→ **DOCUMENT EXTRACT**:
We note that in most cases, compensation for lost wages and diminished earning capacity will be community property, because the wages which would have been earned during the marriage but for the injury are community. Colagrossi v. Hendrickson, 50 Wn.2d 266, 272, 310 P.2d 1072 (1957). However, if a marriage is dissolved after the injury is sustained, it may be that the recovery will compensate the injured spouse in part for wages which would have been earned after separation, and would therefore have been separate property pursuant to RCW 26.16.140. Under our holding today, such damages would be separate. Thus, the separated spouse who must receive compensation from a tortfeasor is placed in the same position as a separated spouse who is paid wages by an employer.

It is also true that in most cases, compensation for injury-related expenses will be community property, because the community will incur and pay those expenses. Under our holding today, however, the compensation a divorced spouse receives for continuing injury-related expenses which he or she alone must pay will be separate property. Thus, we eliminate the obvious inequity of permitting the uninjured spouse to share in reimbursement for *739 expenses which he or she is not obligated to, and does not, pay.

[Extracted data entries]
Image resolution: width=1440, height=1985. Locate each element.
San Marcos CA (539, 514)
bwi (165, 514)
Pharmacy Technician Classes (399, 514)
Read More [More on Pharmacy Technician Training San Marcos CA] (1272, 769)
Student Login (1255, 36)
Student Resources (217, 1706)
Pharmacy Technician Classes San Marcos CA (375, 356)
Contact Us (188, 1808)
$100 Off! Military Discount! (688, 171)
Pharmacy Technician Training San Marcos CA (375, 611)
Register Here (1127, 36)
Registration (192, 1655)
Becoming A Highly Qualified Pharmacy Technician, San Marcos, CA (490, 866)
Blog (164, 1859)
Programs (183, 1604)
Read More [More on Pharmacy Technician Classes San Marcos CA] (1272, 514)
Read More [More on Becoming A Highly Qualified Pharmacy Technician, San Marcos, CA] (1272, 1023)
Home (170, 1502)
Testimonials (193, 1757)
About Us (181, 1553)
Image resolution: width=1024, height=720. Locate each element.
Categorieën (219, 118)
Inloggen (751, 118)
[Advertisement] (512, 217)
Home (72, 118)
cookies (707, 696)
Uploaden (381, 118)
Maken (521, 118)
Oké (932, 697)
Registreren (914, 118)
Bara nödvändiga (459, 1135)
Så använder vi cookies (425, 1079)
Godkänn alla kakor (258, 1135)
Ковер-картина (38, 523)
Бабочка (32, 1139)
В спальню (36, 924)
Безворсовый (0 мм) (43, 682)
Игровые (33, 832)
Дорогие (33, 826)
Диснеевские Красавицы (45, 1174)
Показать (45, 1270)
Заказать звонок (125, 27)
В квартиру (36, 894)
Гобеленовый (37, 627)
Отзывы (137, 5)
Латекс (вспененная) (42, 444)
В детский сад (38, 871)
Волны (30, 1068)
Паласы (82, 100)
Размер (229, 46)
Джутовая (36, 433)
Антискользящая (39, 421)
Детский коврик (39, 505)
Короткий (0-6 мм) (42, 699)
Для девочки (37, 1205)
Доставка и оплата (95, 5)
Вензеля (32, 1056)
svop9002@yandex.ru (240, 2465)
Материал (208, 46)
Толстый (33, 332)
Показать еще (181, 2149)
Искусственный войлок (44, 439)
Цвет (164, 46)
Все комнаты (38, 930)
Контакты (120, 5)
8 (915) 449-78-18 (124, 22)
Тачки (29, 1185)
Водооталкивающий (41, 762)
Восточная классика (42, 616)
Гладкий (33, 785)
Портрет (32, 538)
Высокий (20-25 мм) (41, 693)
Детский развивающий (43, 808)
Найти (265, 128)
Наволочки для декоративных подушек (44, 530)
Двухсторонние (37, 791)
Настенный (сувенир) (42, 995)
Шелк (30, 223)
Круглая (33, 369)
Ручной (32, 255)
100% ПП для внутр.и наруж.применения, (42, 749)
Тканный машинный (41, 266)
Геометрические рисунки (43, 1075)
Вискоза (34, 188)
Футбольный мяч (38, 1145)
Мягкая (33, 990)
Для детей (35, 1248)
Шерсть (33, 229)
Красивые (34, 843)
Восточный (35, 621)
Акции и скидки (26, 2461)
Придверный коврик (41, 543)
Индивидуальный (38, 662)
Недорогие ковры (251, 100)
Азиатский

→ **WORK INSTRUCTION A**:
Answer these questions on the passage about community property and injury compensation.
(i) Which case is cited for the point that compensation for lost wages and diminished earning capacity is usually community property?
(ii) Under which statute would wages earned after separation have been separate property?
(iii) Why will compensation for injury-related expenses usually be community property?
→ **WORK INSTRUCTION B**:
Write the next part of the passage on community property and injury compensation, starting after its final sentence.

→ **TASK ANSWER A**:
(i) Colagrossi v. Hendrickson, 50 Wn.2d 266, 272, 310 P.2d 1072 (1957)
(ii) RCW 26.16.140
(iii) The community will incur and pay those expenses.

→ **TASK ANSWER B**:
Turning to the case before us today, we find that the trial judge correctly applied these principles in characterizing Ronna Brown's potential tort recovery. At the time of trial, there were no unreimbursed out-of-pocket expenses. Recovery for out-of-pocket expenses incurred after trial was properly held to be the separate property of the party (presumably Ronna) incurring the expenses. Recovery for lost wages and diminished earning capacity was correctly held to be community property up until the date of separation, but the separate property of Ronna thereafter. Finally, recovery for all other damages, i.e., pain and suffering, was accurately characterized as Ronna's separate property.

Therefore, we reverse the Court of Appeals and reinstate the judgment of the trial court. Perez v. Perez, 11 Wn. App. 429, 523 P.2d 455 (1974) and In re Marriage of Parsons, 28 Wn. App. 276, 622 P.2d 415, review denied, 95 Wn.2d 1019 (1981) directly conflict with this decision and are hereby disapproved. Hawkins and its progeny are overruled to the extent necessary to conform the law to today's opinion.

WILLIAMS, C.J., and ROSELLINI, STAFFORD, UTTER, BRACHTENBACH, DOLLIVER, DORE, and PEARSON, JJ., concur.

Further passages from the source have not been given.